I was recently sent an email asking for help to understand this topic.  The answer is that most tube testers were not designed to offset the difference in potential between each plate section.  For purposes of this discussion, assume that you are testing a rectifier tube with balanced plate sections.

BACKGROUND:

1.  This discussion is only relevant to filament-type rectifier tubes. While most people use the words “filament” and “heater” interchangeably, they are not identical.

A filament is a directly-heated cathode; the filament is the cathode and emits the electrons. A heater is an indirectly heated cathode; it heats a separate cathode element.  Common examples of filament-type rectifier tubes would be 5W4, 5Y3, 5U4, 5R4, 80, 83, etc.  Examples of heater-type rectifiers would be 5AR4, 6CA4, 6X4, 6X5, etc.  Therefore, a 5AR4 would not be relevant to this discussion.  Most tube testers can evaluate balanced plate sections in a heater-type rectifier tube.

2.  The purpose of the article is to explain to end-users the problems they will encounter when trying to analyze a filament-type rectifier tube for balanced plate sections using their tube tester.

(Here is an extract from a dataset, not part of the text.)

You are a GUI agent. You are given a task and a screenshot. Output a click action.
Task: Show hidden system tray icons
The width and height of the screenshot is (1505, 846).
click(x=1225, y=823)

Why would anyone want to do that? Historically, old-school technicians did not put much thought into needing a “balanced” rectifier tube.  Similarly, I am not aware of any vintage tube tester manufacturer that instructed the user to test a rectifier tube for balanced sections and to reject those that were unbalanced.  Nonetheless, some modern tube buyers have been told that they need to buy rectifier tubes with “balanced plate sections”.

DISCUSSION:

Most vintage tube testers were not designed to test for balanced plate sections.  It was simply not considered important. As a result, most tube testers will test one plate section stronger than the other, leading the modern user to a false conclusion that the tube is unbalanced.  In all cases that I am familiar with, the plate at the higher-numbered pin will always test higher, due to conventional filament wiring.